Abdominal Wall Hernias: A Previously Unrecognized Risk During Abdominal Wall Blocks
Introduction: Abdominal wall plane blocks have been shown to have a statistically significant analgesic benefit and opioid sparing effect in adults undergoing abdominal surgeries. These blocks are becoming widespread and often utilized interventions to assist with the multimodal approach to analgesia for hernia surgeries. This case series aims at educating fellow anesthesia providers of an important consideration while performing transversus abdominis plane (TAP) and rectus sheath blocks in patients with abdominal wall hernias.
The prevalence of abdominal wall hernias in the United States is approximately 1.5%. Parastomal hernias occur in approximately 38% of all parastomas created. Some of these hernias may be externally apparent, while others are difficult to visualize.
Results/Case Report: Figure 1 shows a 40-year-old female with a spigelian hernia lying between the external and internal oblique muscles. Figure 2 shows a 54-year-old female with a parastomal hernia extending over her oblique muscles.

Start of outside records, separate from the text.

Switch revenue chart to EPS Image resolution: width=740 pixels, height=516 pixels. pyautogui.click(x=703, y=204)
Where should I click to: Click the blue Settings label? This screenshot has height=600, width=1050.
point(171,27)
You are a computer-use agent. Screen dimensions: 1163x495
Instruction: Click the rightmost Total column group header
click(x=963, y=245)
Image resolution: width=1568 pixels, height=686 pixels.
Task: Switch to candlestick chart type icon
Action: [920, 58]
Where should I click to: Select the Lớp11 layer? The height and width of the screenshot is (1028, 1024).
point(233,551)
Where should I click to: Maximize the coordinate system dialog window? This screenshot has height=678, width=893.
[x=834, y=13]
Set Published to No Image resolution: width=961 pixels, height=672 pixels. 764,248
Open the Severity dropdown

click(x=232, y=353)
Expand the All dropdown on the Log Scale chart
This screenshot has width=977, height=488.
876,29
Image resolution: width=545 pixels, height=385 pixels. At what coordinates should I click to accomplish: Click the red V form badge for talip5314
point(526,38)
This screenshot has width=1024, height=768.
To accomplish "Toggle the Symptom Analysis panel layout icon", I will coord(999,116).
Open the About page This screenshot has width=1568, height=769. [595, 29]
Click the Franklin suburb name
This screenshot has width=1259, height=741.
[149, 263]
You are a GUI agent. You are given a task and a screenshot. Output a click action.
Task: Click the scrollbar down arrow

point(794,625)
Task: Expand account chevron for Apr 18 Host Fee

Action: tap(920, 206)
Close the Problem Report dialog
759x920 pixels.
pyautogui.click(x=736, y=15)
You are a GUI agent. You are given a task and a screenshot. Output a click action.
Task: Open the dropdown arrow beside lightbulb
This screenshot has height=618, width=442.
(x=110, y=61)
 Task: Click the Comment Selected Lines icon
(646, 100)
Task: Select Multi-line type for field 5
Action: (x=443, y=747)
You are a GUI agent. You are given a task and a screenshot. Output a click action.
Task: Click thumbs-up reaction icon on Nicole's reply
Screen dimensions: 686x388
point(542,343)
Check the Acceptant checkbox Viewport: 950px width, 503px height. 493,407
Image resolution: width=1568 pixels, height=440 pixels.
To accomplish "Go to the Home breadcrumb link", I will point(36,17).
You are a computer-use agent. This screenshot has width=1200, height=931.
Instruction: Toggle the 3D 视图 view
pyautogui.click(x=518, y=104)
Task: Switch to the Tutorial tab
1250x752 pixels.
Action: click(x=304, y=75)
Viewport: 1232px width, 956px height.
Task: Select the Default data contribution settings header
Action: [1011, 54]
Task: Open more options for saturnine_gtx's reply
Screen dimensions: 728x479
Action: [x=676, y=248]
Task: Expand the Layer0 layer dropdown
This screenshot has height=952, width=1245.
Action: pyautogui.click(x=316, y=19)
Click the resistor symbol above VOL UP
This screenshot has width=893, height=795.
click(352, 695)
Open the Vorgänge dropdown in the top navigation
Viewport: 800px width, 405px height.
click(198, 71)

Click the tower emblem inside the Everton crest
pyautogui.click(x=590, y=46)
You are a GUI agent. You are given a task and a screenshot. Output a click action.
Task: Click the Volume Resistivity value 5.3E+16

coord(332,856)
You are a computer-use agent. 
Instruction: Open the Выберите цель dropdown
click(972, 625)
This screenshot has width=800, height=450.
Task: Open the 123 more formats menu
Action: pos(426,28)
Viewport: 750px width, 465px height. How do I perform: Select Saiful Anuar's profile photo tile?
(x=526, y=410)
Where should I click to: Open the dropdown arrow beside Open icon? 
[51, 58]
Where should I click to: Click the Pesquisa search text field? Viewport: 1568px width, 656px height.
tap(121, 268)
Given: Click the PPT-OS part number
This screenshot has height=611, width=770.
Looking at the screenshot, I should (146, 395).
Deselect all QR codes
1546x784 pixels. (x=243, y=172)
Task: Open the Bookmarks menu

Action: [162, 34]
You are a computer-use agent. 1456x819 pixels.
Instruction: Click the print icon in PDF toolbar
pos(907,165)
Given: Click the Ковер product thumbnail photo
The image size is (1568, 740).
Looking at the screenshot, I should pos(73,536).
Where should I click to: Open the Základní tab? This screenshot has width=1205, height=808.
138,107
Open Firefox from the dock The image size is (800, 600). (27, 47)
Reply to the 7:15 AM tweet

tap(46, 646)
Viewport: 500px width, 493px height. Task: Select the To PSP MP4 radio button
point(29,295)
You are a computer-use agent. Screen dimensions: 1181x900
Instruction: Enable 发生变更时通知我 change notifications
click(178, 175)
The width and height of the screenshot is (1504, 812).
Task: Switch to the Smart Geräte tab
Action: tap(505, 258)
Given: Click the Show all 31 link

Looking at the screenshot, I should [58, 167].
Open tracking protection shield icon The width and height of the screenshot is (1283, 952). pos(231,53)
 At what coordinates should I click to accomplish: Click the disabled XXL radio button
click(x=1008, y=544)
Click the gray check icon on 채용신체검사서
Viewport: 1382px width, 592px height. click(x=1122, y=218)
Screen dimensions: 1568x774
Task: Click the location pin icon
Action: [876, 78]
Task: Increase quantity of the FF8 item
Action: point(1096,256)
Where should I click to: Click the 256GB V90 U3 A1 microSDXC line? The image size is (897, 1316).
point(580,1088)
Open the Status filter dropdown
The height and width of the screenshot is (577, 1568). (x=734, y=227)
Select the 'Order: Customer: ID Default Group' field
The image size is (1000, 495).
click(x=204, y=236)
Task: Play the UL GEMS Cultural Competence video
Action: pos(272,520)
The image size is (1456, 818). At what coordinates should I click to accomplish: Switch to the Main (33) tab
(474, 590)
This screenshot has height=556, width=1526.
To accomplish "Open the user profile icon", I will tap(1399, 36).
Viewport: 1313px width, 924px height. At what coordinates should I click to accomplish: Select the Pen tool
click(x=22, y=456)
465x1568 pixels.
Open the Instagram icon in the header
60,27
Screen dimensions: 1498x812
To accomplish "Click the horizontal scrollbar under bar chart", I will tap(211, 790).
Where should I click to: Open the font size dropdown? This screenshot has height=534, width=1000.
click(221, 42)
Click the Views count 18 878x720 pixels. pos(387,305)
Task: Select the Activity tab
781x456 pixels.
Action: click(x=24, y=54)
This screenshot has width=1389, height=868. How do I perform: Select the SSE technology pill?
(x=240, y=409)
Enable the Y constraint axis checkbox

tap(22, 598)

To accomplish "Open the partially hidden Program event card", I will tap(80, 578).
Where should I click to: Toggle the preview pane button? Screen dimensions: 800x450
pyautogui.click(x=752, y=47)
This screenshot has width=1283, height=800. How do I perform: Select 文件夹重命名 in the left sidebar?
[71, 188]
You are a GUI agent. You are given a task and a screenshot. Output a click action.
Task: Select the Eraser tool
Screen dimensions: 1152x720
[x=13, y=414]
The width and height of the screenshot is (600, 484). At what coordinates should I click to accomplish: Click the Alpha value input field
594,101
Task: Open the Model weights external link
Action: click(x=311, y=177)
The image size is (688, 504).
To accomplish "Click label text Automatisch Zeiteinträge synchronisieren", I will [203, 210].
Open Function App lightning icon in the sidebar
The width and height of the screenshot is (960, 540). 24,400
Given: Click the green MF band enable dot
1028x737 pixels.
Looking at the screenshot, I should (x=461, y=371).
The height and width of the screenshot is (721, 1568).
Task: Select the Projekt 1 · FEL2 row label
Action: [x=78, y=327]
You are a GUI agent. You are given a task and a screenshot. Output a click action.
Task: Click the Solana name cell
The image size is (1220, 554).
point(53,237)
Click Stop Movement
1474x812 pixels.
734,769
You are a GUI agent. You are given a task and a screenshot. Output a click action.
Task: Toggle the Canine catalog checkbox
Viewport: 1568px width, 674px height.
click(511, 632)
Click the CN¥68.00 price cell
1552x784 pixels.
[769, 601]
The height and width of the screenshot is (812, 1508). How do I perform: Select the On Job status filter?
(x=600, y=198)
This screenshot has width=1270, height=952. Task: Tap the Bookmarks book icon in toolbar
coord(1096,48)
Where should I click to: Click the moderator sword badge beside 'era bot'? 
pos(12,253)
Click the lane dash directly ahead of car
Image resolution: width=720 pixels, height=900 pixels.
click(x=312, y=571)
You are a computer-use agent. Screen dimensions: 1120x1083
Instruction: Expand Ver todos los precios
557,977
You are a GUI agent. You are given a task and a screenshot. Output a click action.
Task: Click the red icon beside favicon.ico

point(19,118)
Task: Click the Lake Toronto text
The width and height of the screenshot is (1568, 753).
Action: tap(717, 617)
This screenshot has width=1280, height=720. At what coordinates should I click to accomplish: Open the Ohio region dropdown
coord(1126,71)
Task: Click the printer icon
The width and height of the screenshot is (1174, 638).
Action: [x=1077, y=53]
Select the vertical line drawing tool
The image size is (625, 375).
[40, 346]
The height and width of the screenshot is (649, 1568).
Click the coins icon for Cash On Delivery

Discussion: If a TAP block were performed in the above patients with either the blind “two pop” technique or a less attentive provider utilizing ultrasound, there would be a risk of puncturing bowel with the advancing needle. This can lead to several sequelae including bleeding into and around the bowel as well as infection secondary to the tracking of intestinal contents into surrounding tissue.
A regionalist may minimize the risk of these complications by carefully analyzing the tissue above and between the abdominal wall muscles, looking for signs of a discernible lumen, peristalsis, and compressibility. If uncertain, asking the patient to perform a valsalva maneuver may increase the amount of herniated bowel, thus making the diagnosis easier.
By being aware this pathology can occur, we can become more informed clinicians, thereby providing safer care for our patients. If a practitioner wants to anesthetize the same nerves without the risk of bowel puncture in this patient population, a Quadratus Lumborum block may be considered as an alternative to the TAP block.